AFSOC’s gunships and drones are routinely deployed around the world, hunting suspected terrorists in targeted killings and attacking insurgents in battlefield strikes like the one this past weekend. They often hit their marks, but they also kill others who happen to be nearby. Meanwhile, the US government still insists that the targeted killing program is a surgical tool that eliminates threats while keeping civilian casualties to a minimum. It does this despite serious questions about its claims of low civilian casualties, and relying on controversial standards of evidence to decide who is a target and who isn’t and then to verify who was killed. For every genuinely dangerous person killed, the strikes that go wrong inevitably fuel resentment toward the US, giving extremists a propaganda victory and recruiting tool. But the US government refuses to adequately discuss targeted killings and their effectiveness, instead keeping them cloistered inside the CIA and JSOC, the most secretive wing of the military.

But the hospital strike shows that AFSOC, like everyone, makes mistakes. Sometimes, big ones.

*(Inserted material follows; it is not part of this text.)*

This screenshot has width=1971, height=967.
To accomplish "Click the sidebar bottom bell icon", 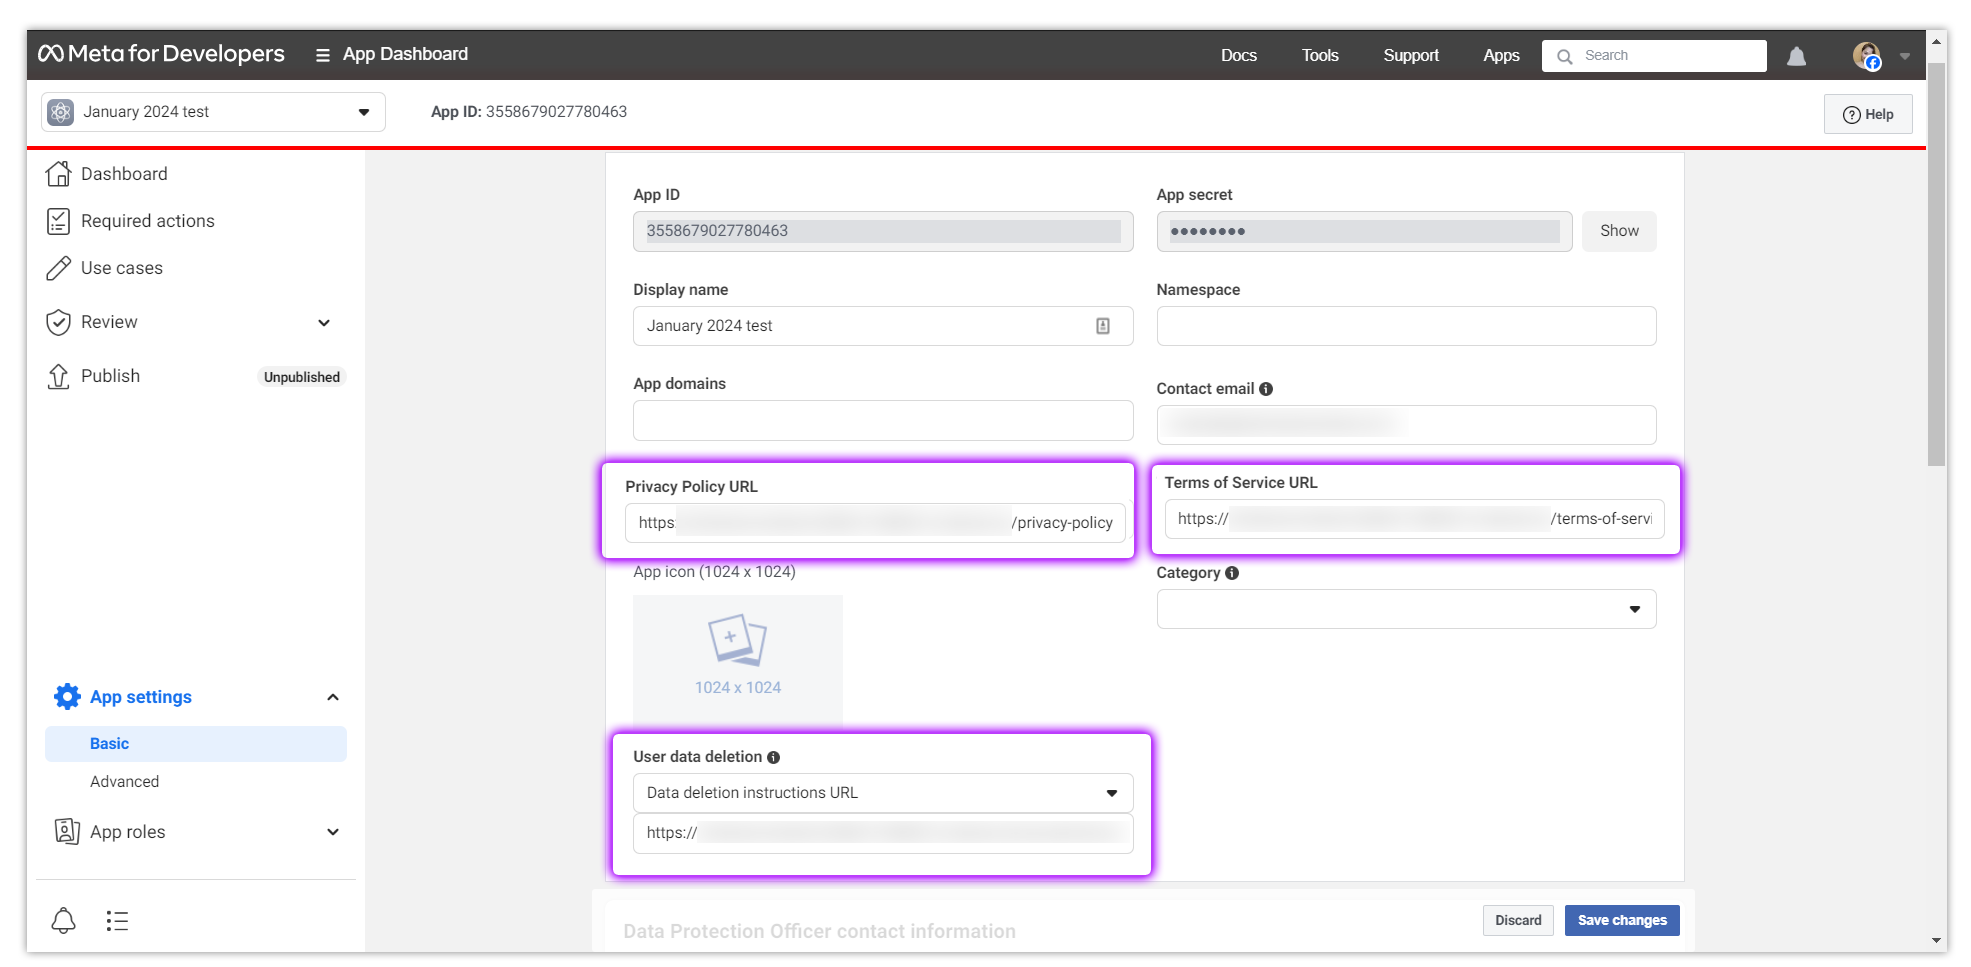I will point(63,921).
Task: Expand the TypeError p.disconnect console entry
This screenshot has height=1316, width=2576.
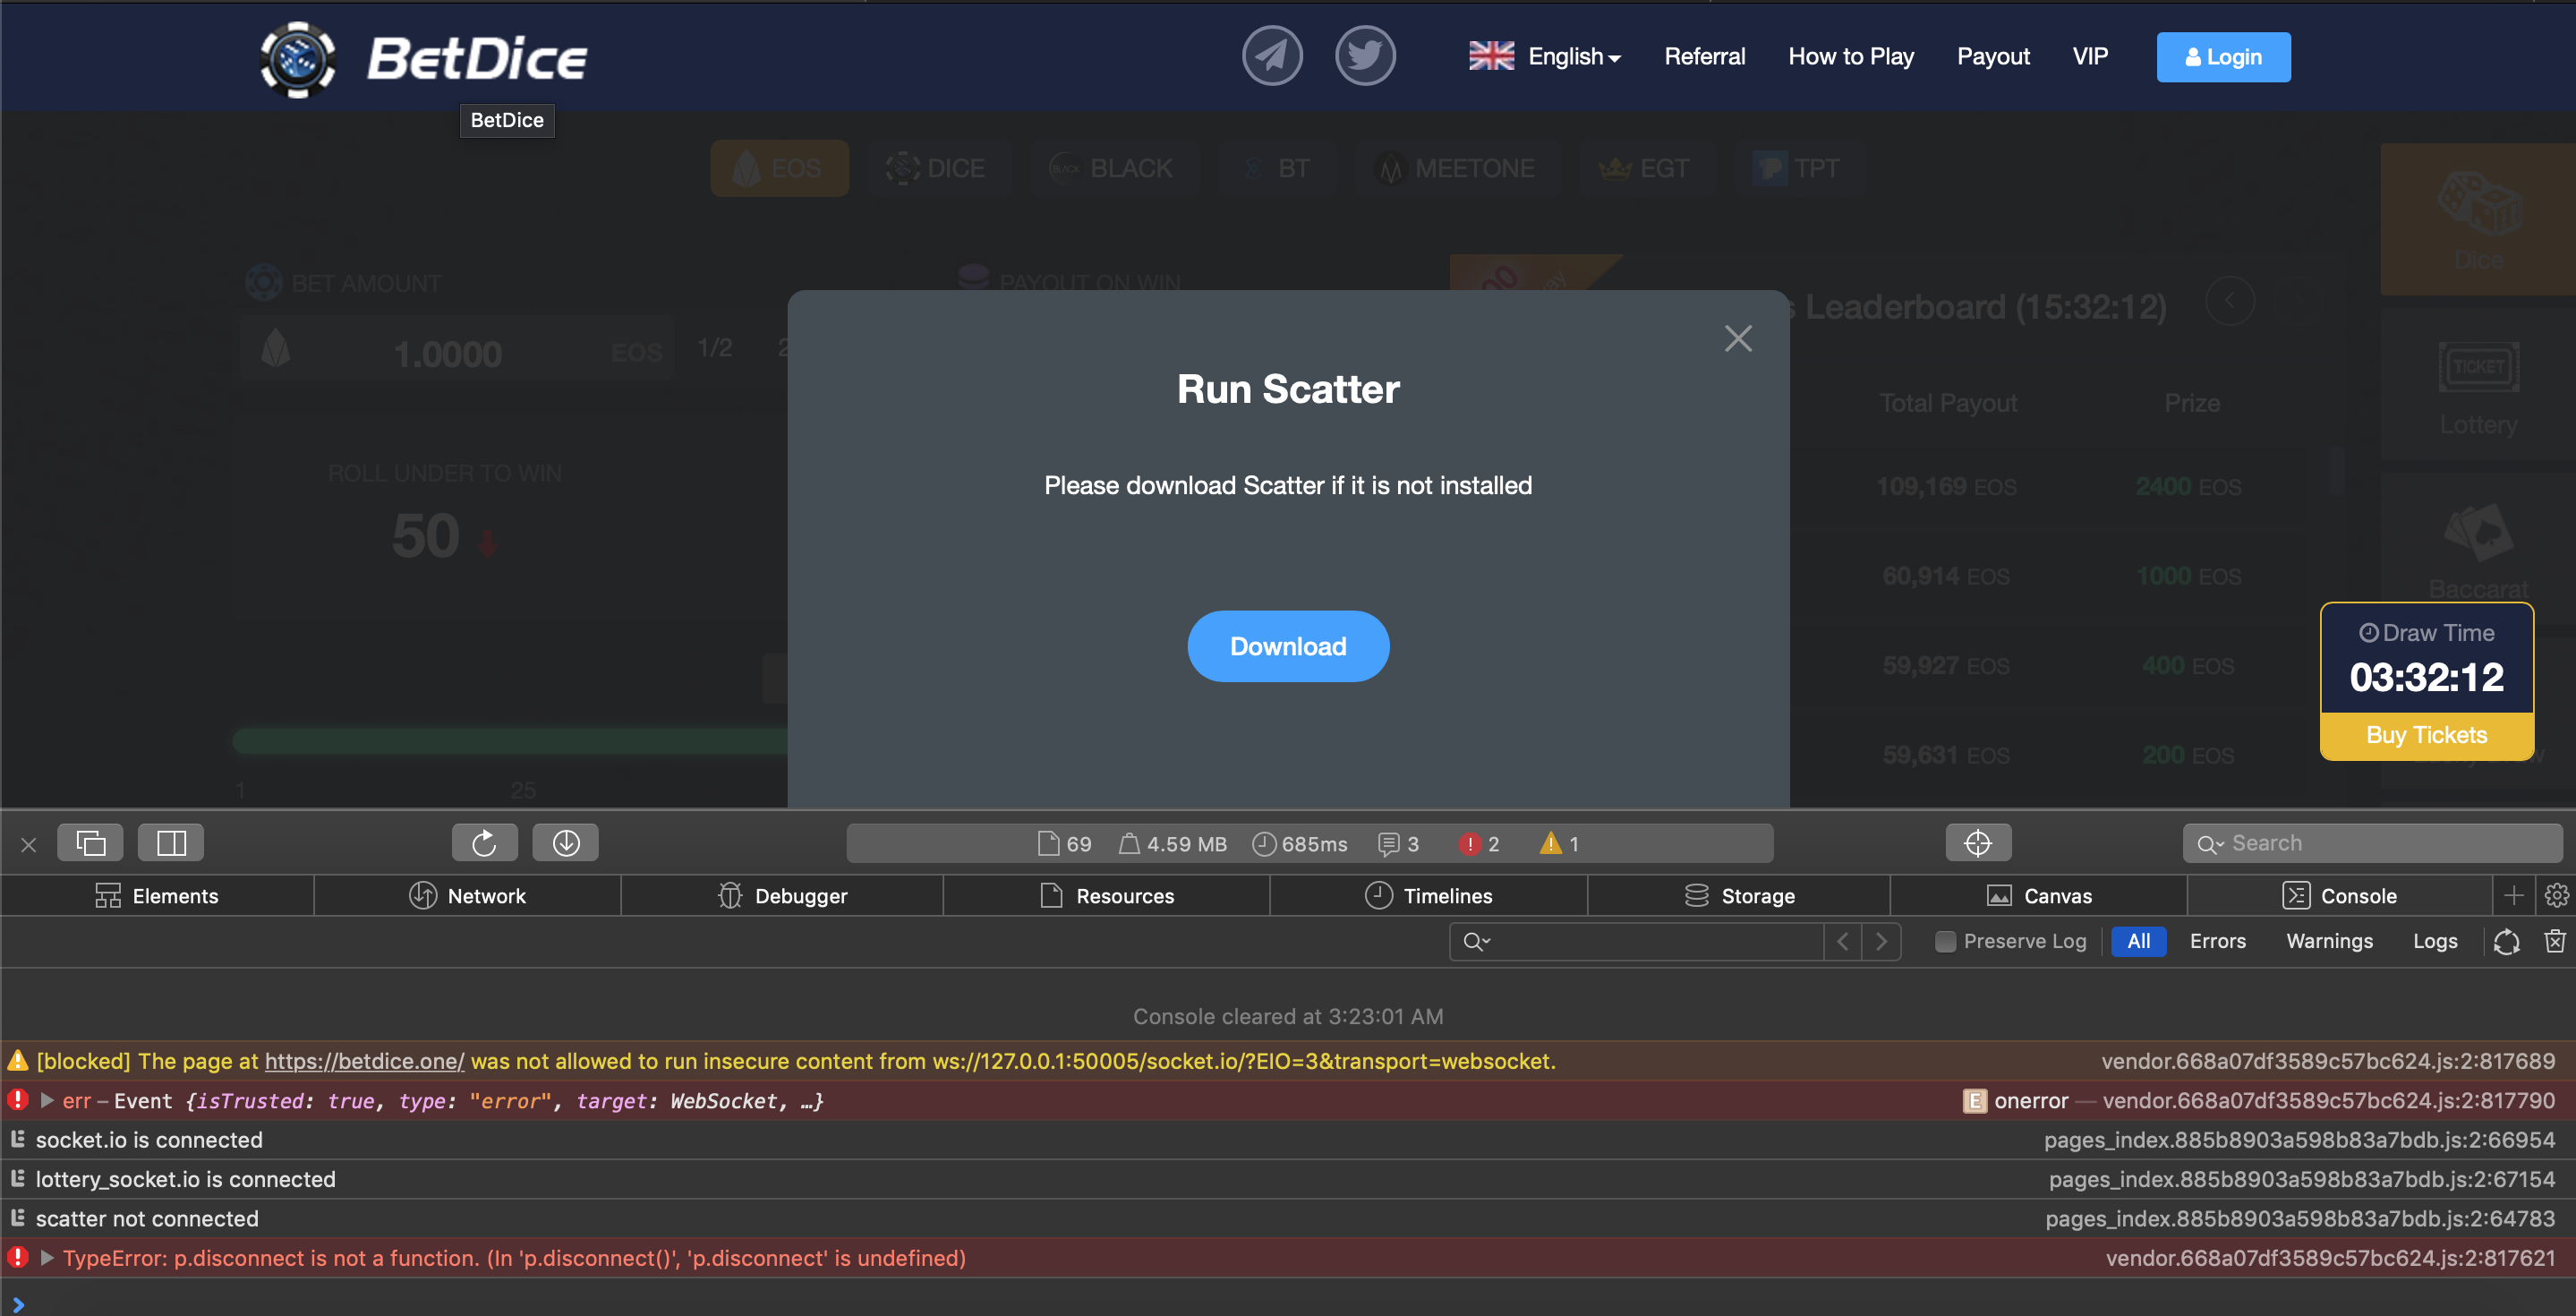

Such mistakes will occur as long as aircraft are dropping ordnance “in anger” (as the military often describes the use of weapons in combat). But instead of just being dismissed as inevitable and tragic collateral damage, the mistakes that occur under the aegis of the CIA and JSOC are too often under-acknowledged (when they are acknowledged at all) by those making them. And these mistakes do serious harm, not just to the innocents killed and injured, but to the US’s long-term security interests. These harms must be weighed against the benefit of killing those who are the intended targets.

Perhaps Saturday’s strike will be the tipping point where we demand more accountability for and understanding of civilian casualties from American airstrikes. Perhaps it won’t be dismissed as an unfortunate but routine tragedy of war. Perhaps the independent investigation Doctors Without Borders is rightly demanding will materialize, and better yet, expand into AFSOC’s and through it JSOC’s overall targeted killing program.